GENEL

Mirasta ‘vasiyet’ hakkı

AVUKAT NİMET TÜRE, YASAL OLARAK MİRAS HAKKINA SAHİP OLMAYAN KİŞİLERİN VASİYETNAME YA DA MİRAS SÖZLEŞMESİ İLE HAK SAHİBİ OLABİLECEKLERİNİ SÖYLEYEREK, “HUKUKUMUZ MİRASÇILIĞI YASAL VE ATANMIŞ MİRASÇILIK OLARAK DEĞERLENDİRİR” DEDİ.

Abone Ol

Avukat Nimet Türe, yasal olarak miras hakkına sahip olmayan kişilerin vasiyetname ya da miras sözleşmesi ile hak sahibi olabileceklerini söyleyerek, “Hukukumuz mirasçılığı yasal ve atanmış mirasçılık olarak değerlendirir” dedi.

Miras bırakacak kişinin vefatının ardından miras hakkına sahip olan en önemli kişinin sağ kalan eş olduğunu söyleyen Avukat Nimet Türe, “Türk toplumunda geleneklerden kaynaklı olarak çok fazla dini nikah akdi ile yaşayan taraflar bulunmaktadır. Bu taraflar her ne kadar birbirlerine eş sıfatını verse de, hukukumuz nezdinde bu kişilerin eş sıfatı ve statüsü bulunmamaktadır. Türk Hukuku’nda eş sıfatı resmi nikah akdi ile beraber kazanılmaktadır. Bu resmi nikah akdi dediğimiz de farklı cinsten 2 kişinin evlenme iradelerini yetkili bir memur önünde açıkça irade beyanı olarak sözlü bir şekilde dile getirmeleri ile kurulur ve eş sıfatı bu durumda kazanılır. Eş statüsünün kazanılması ile beraber aile hukuku ve miras hukuku bakımından eşe bağlanan tüm haklardan da yararlanılmaya başlanır. Miras hukukundaki yasal mirasçılık dediğimizde de kanun bu yasal mirasçıların kim olduğunu tek tek sayar. Nedir bu yasal mirasçılık? Miras bırakan öldüğünde geride kalan kişiler hiçbir işlem yapmaksızın artık terekede hak sahibi olur ve bu hakka sahip olanlardan en önemli kişi de sağ kalan eştir. Sağ kalan eş, resmi nikah akdi ile eş statüsünü kazanan kişi olduğundan, dini nikah akdi ile bir araya gelen kişilerin sağ kalan eş sıfatından kaynaklı olarak bir yasal mirasçılık sıfatı bulunmamaktadır.
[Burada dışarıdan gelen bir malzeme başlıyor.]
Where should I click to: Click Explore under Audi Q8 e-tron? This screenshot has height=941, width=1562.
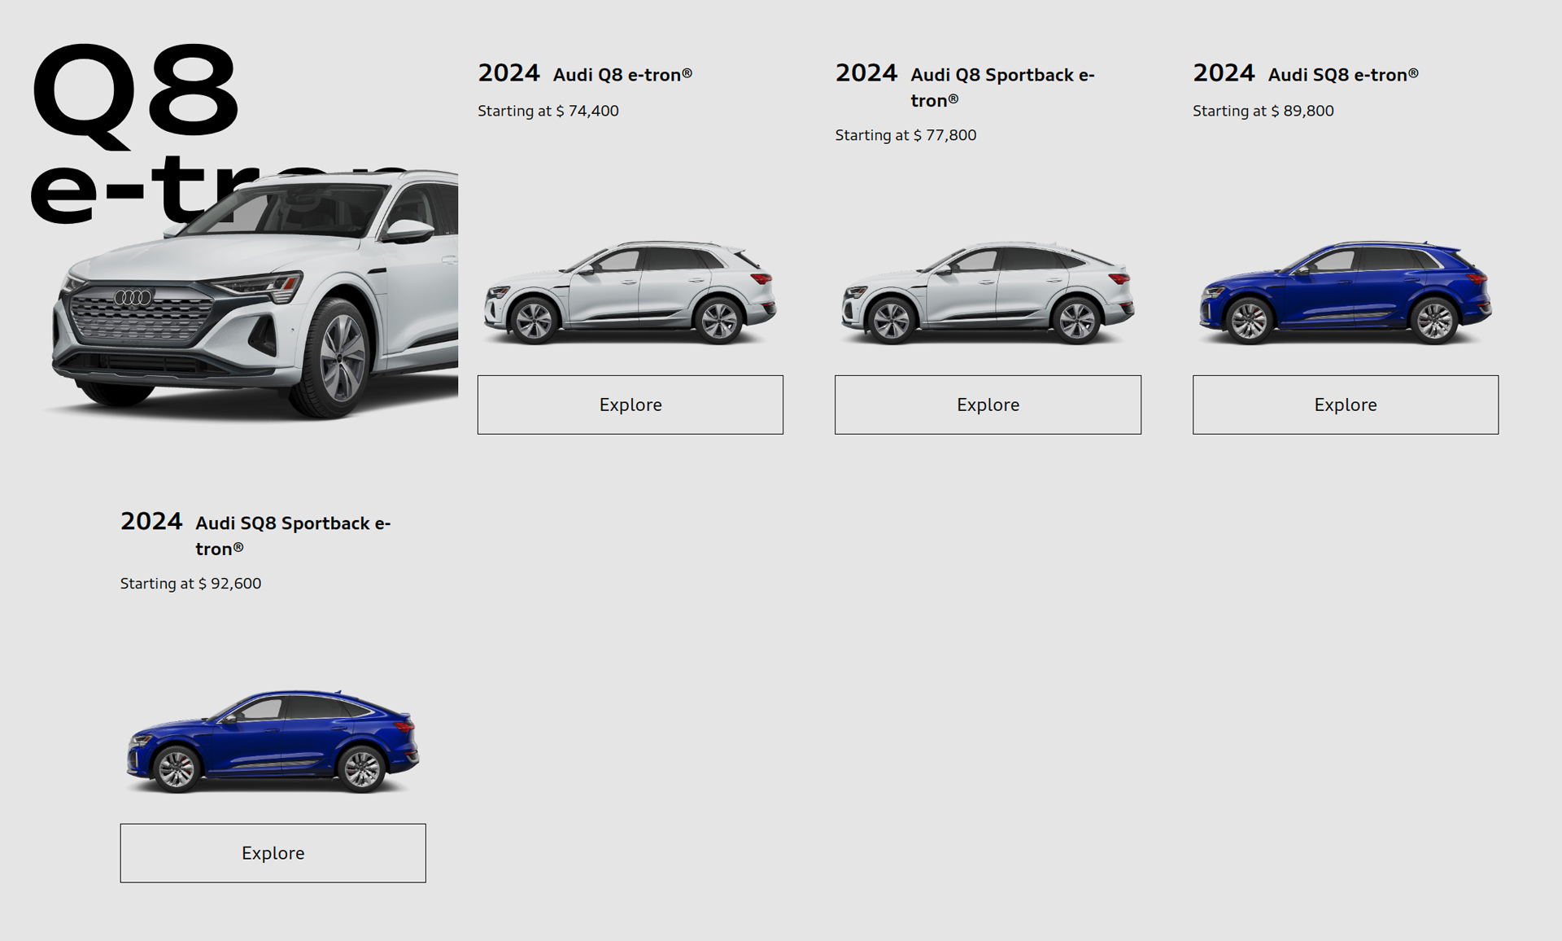click(x=630, y=405)
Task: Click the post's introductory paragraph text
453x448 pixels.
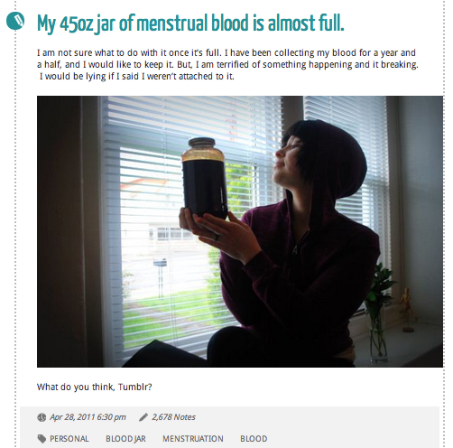Action: (x=227, y=64)
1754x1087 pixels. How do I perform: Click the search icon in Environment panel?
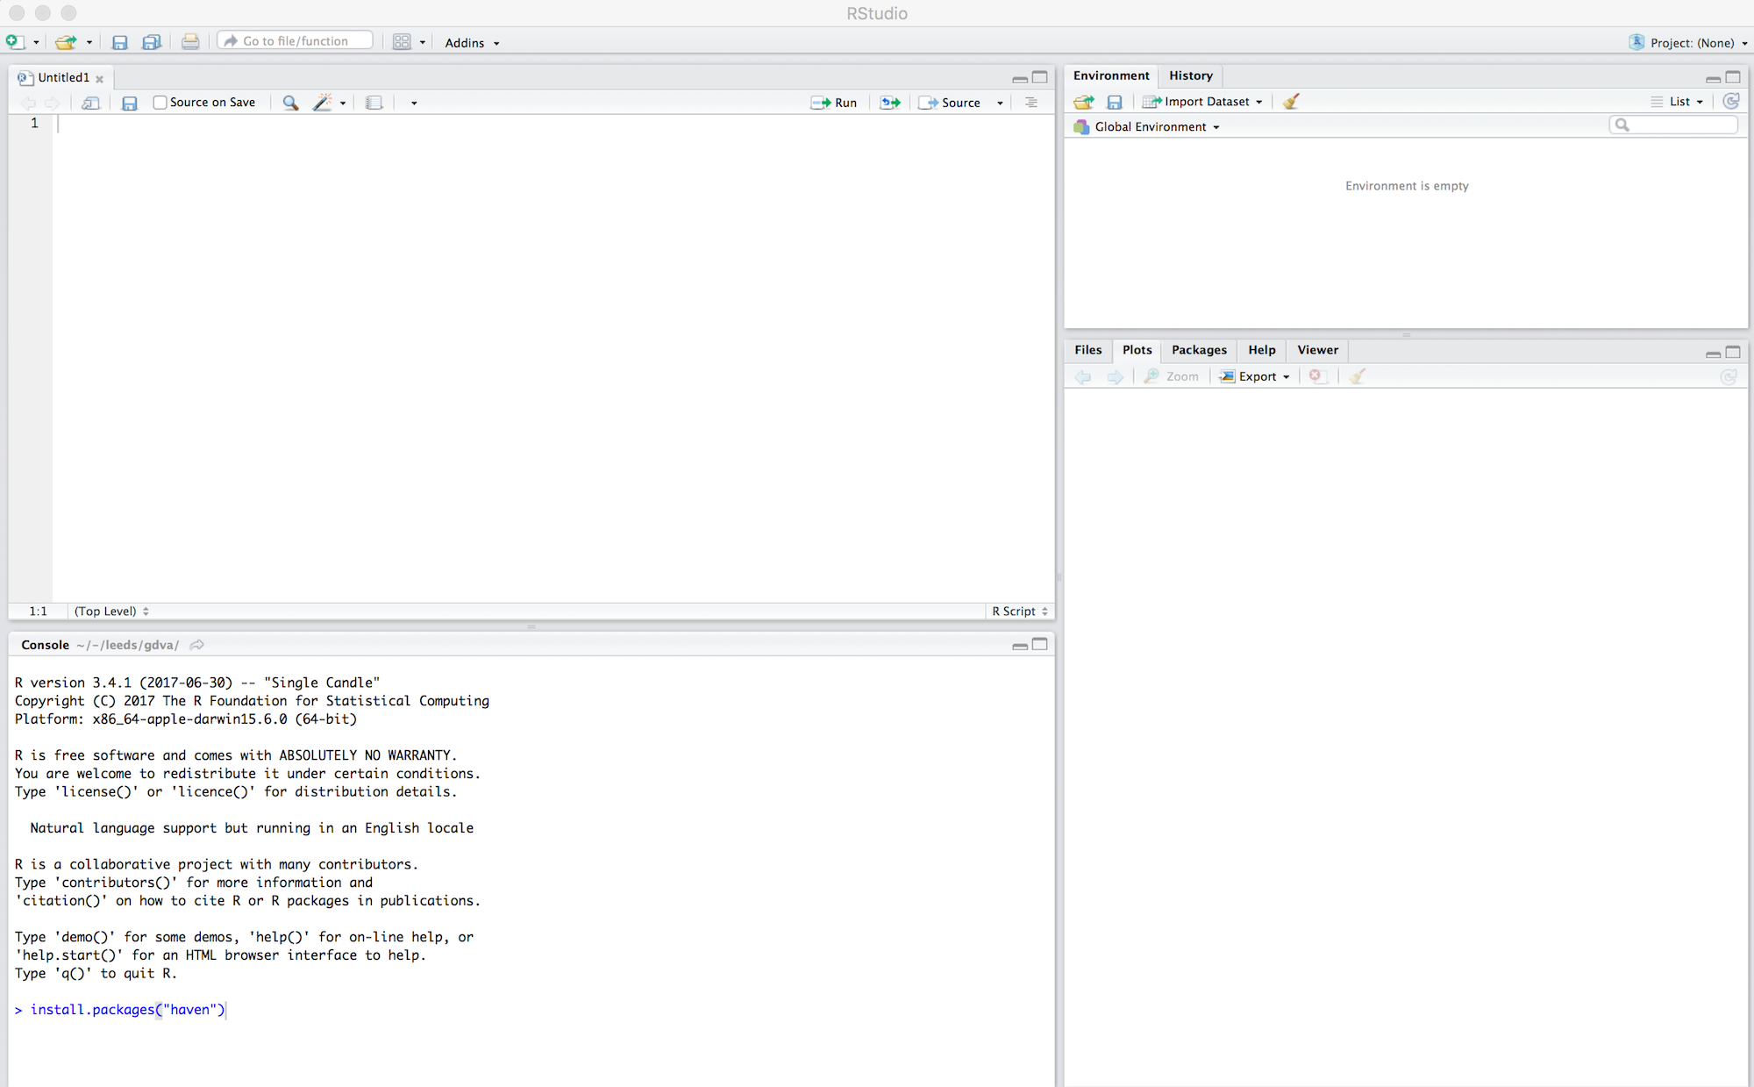click(1622, 125)
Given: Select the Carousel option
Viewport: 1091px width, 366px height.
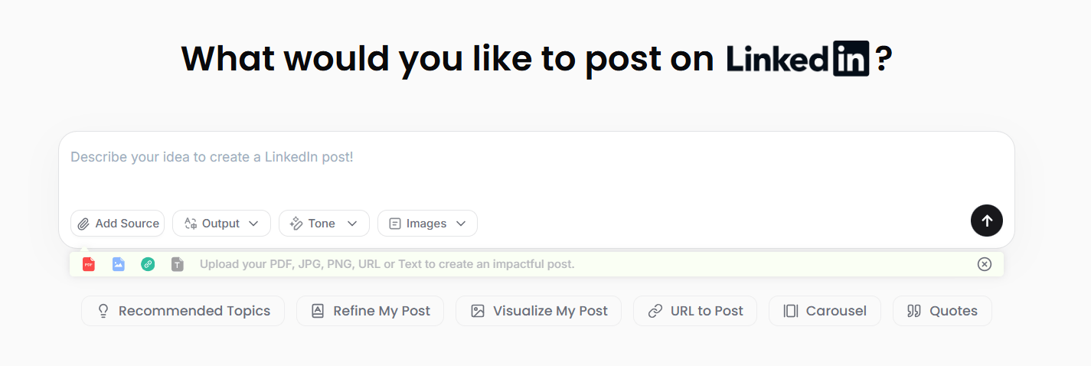Looking at the screenshot, I should pyautogui.click(x=825, y=311).
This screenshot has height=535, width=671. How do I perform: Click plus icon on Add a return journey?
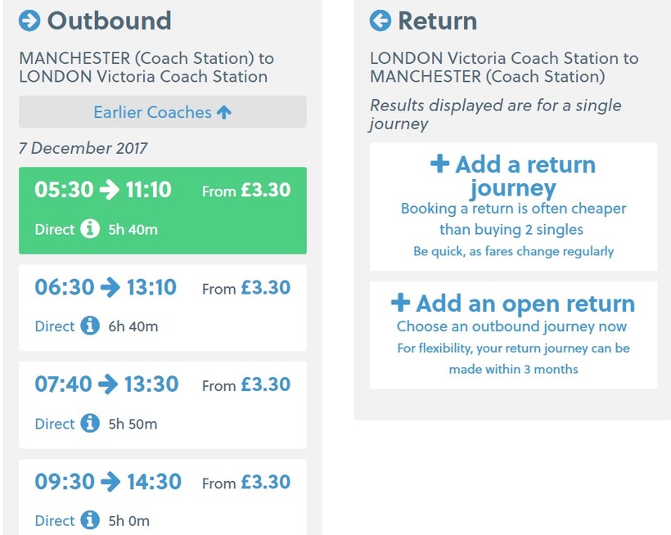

Yasal mirasçı olarak da mirastan pay alamazlar” dedi.

Türe, dini nikahlı eşlerin vasiyetname ya da miras sözleşmesi yaparak mirasçılık hakkından faydalanabileceğini söyleyerek, “Ancak bu şu demek değildir; bu kişiler hiç mi mirasçı olamaz dersek de hukukumuz mirasçılığı bir yasal mirasçılık bir de atanmış mirasçılık olarak değerlendirir. Bu kişiler atanmış mirasçı olabilir. Yani miras bırakan bu kişi lehine bir vasiyetname düzenler ya da bir miras sözleşmesi yaparsa, bu kişiler artık kendisine bırakılan miras payını hiçbir işleme gerek kalmaksızın kazanır. Özetleyecek olursak, dini nikah akdi ile bir araya gelen kişiler yasal mirasçı olamazlar ama miras bırakan dini nikah akdi ile birlikte olduğu kişi lehine bir vasiyetname veya miras sözleşmesi düzenlerse mirastan hak sahibi olabilirler” ifadelerini kullandı.